Autre chose, nous nous devons de considérer ce qui peut apparaître, par l’observation, des problèmes de génération de forces. Le plan VIGIPIRATE, étendu par l’opération Sentinelle, met sur le terrain plus de 10 000 hommes de l’Armée de Terre pour seulement 300 réservistes engagés. Le problème est-il le même pour la Police nationale et la Gendarmerie ? Toutes ces forces produisaient l’effort nécessaire à la hauteur des enjeux. Mais quelque soit la hauteur de l’engagement individuel ou de celui des organisations, il y a besoin, à un moment ou un autre, de régénérer les forces.

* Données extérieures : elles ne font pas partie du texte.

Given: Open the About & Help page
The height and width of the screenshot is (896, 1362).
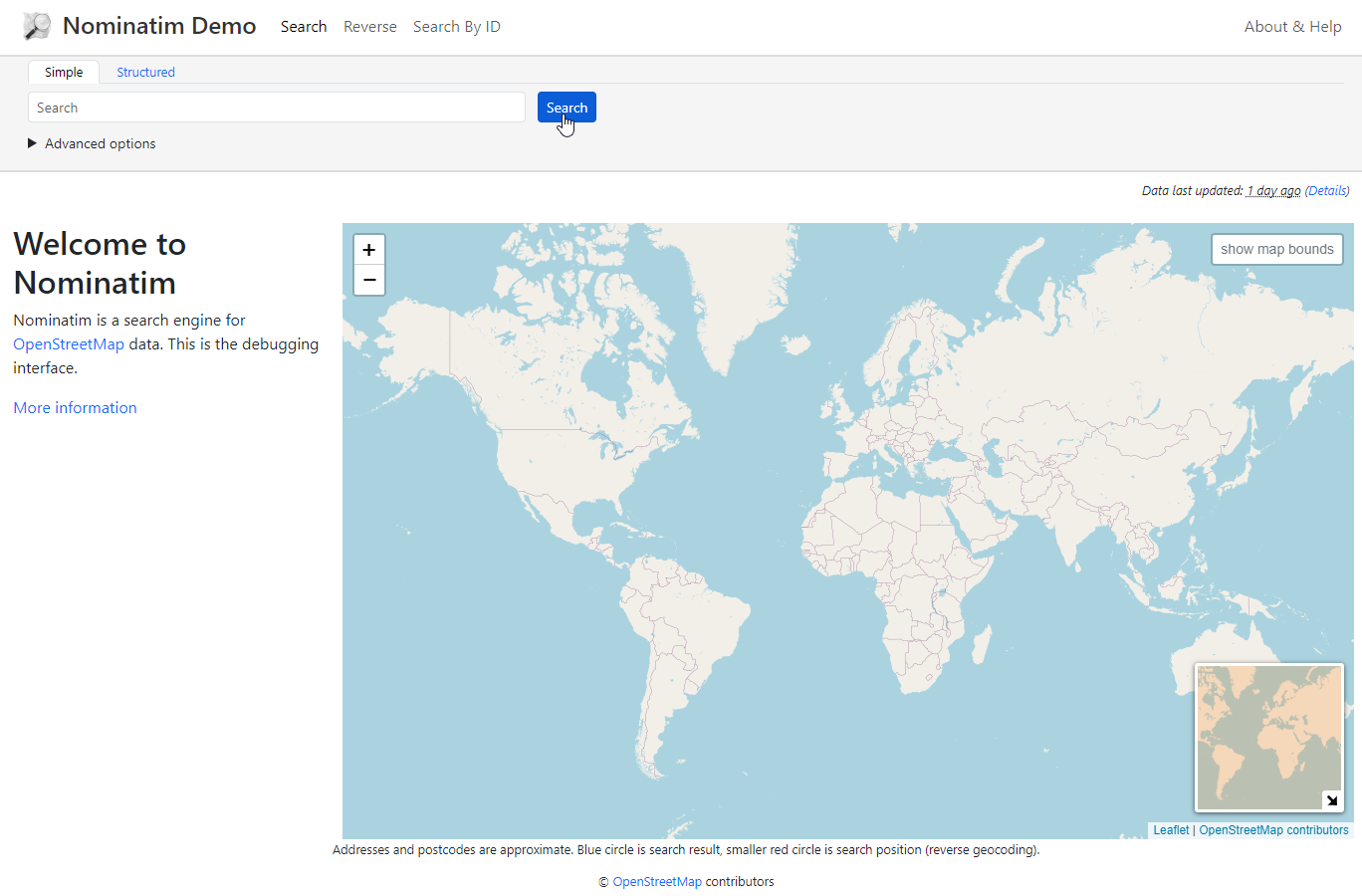Looking at the screenshot, I should (1292, 26).
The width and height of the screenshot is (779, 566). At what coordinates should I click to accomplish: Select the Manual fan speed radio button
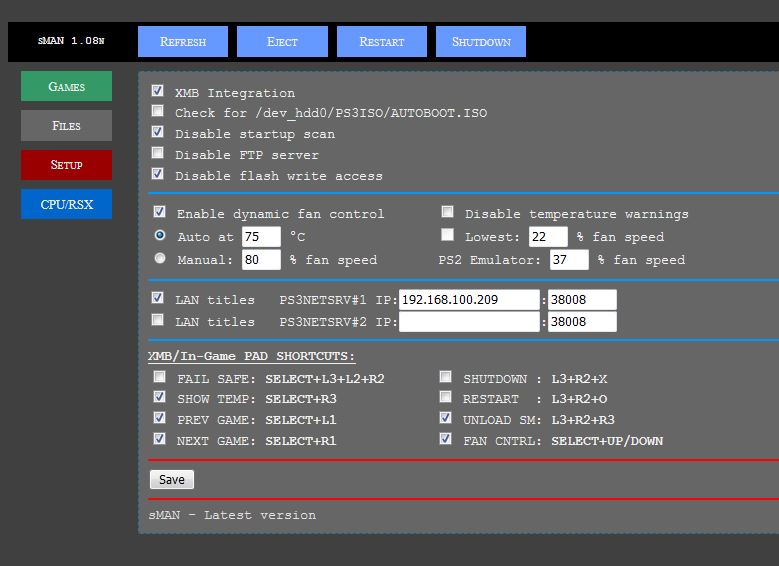click(x=160, y=258)
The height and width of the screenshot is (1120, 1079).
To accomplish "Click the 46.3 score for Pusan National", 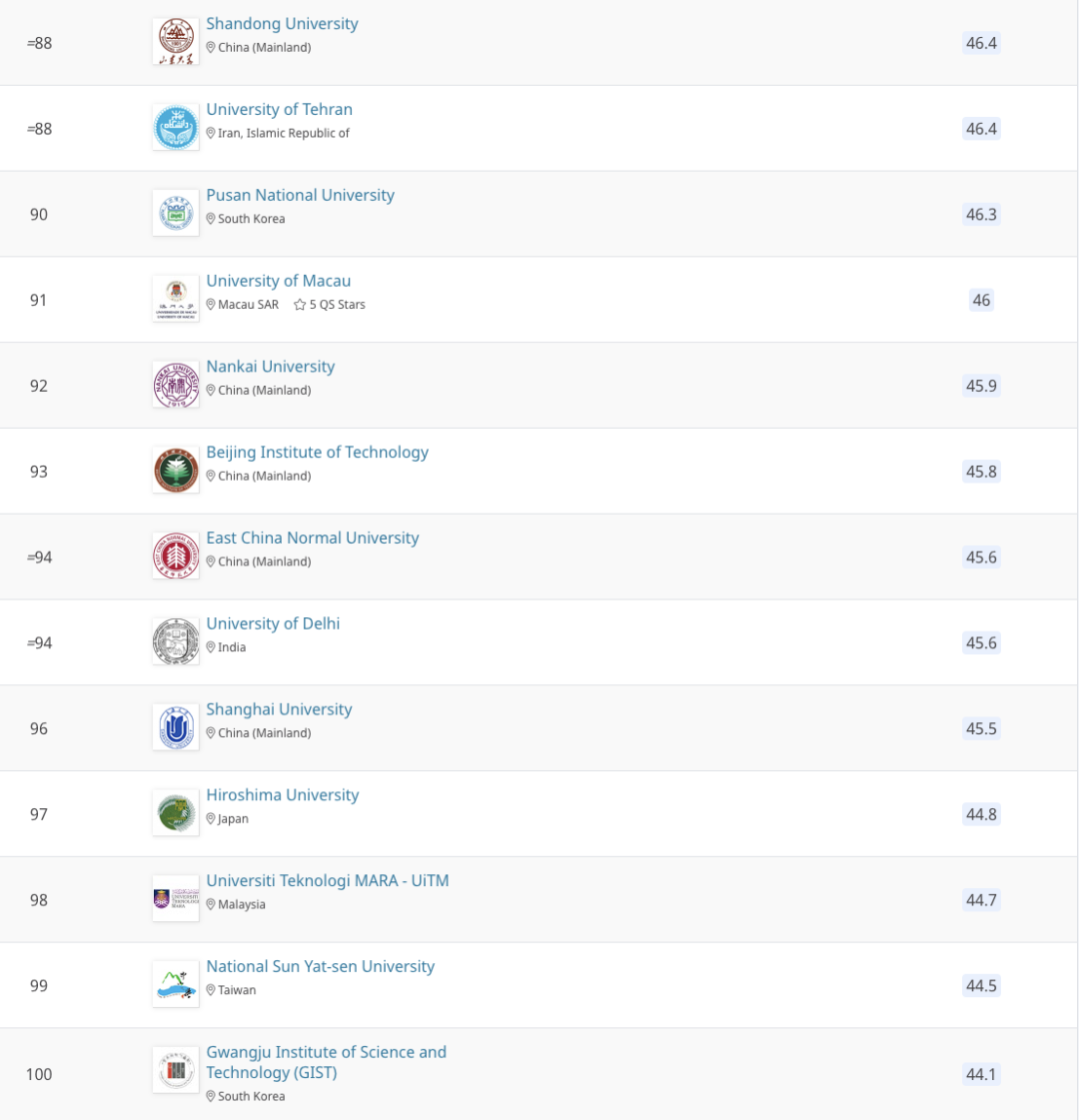I will (981, 214).
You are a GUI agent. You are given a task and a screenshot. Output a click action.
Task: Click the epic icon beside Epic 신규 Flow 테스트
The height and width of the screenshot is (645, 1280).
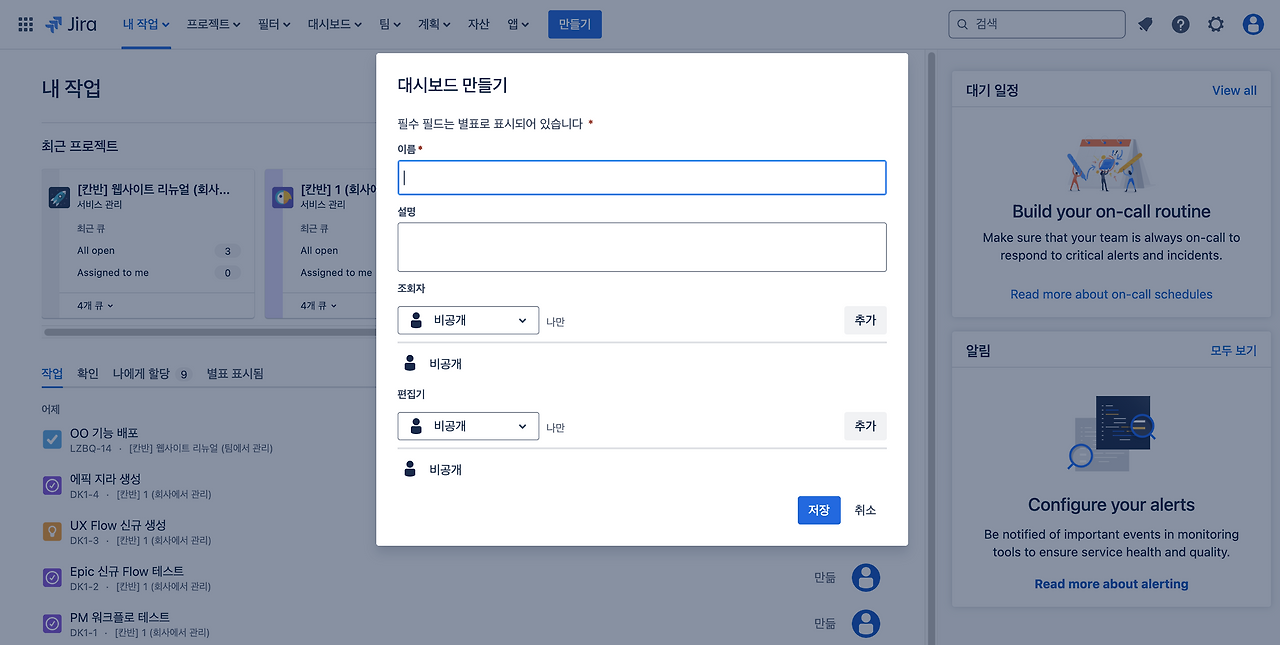click(x=52, y=578)
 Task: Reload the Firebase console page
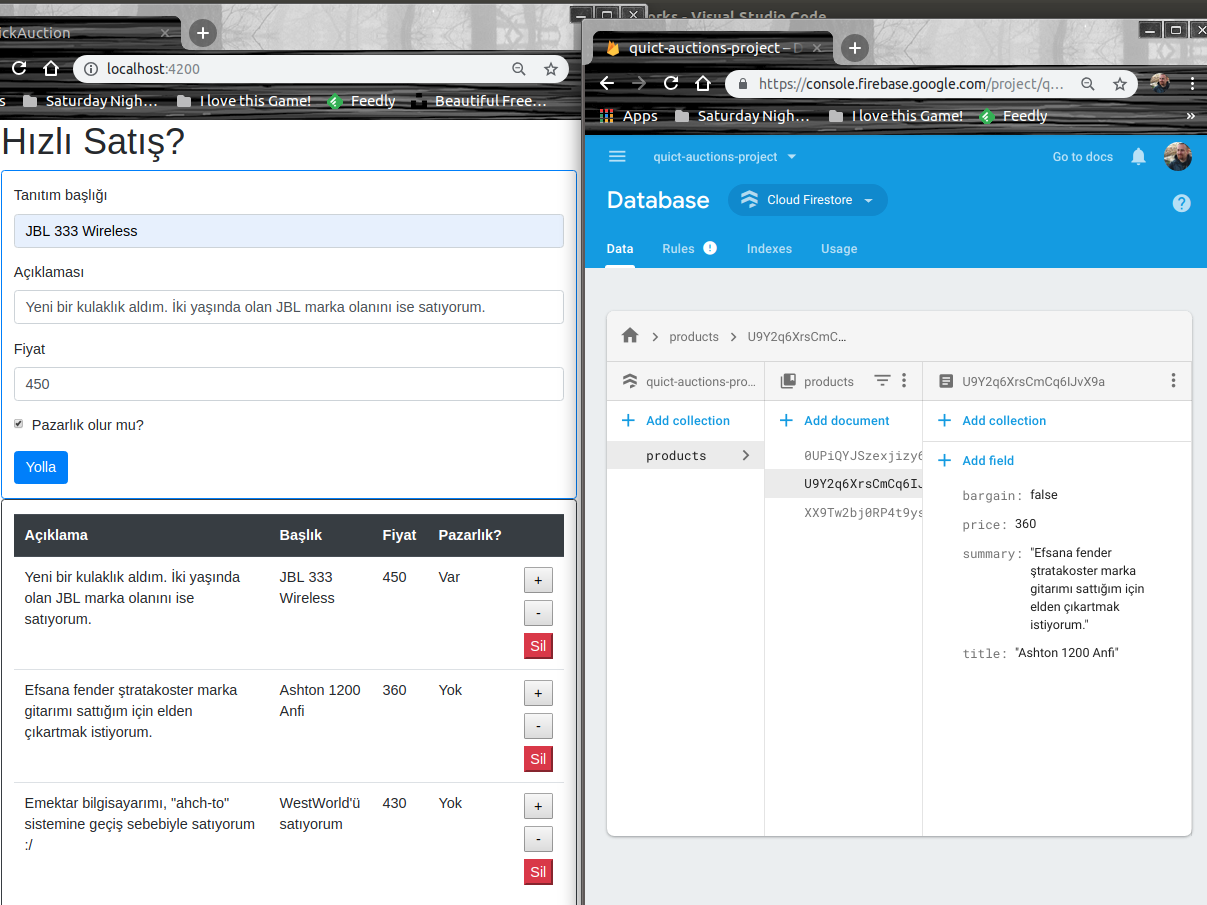[671, 84]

C’est-à-dire que pour conserver autant d’hommes et de femmes sur le terrain, il faudra toujours des phases de relève et de repos. Et si nous devons craindre à l’avenir un contournement du dispositif déployé contre les attentats des 7-9 janvier, alors de futurs criminels pourraient tenter de diviser ce même dispositif.
Comment allier un dispositif exceptionnel de commandos de chasse, appuyé par des moyens aéromobiles militaires, sur un terrain quadrillé par les forces de police sans renouveler les réserves de force ? Comment faire durer un tel quadrillage de la France par la Police nationale et la Gendarmerie dans des proportions extraordinaires ? Les budgets actuels tendent les hommes et les femmes. Ne pas leur offrir des dispositifs temporaires de forces et de matériels pourraient devenir rapidement problématique tant notre pays est adulé dans certaines parties du monde. Faut-il évoquer une Garde nationale ? Une Garde républicaine ? Une juste répartition des besoins au sein même des administrations (que chaque zone police et zone gendarmerie reçoivent hommes et matériels en fonction des chiffres du ministère, par exemple) ? Autre chose : comme par exemple la répartition de l’effort dans le budget de l’Etat ? La problématique matérielle montre aussi le besoin, peut-être futur, de pouvoir soit projeter, soit disperser des matériels, tant aériens que terrestres. C’est aussi un des volets du besoin de « réserves » sur tous les territoires nationaux. Les menaces nous dictent leur tempo, nous ne pouvons que nous y adapter.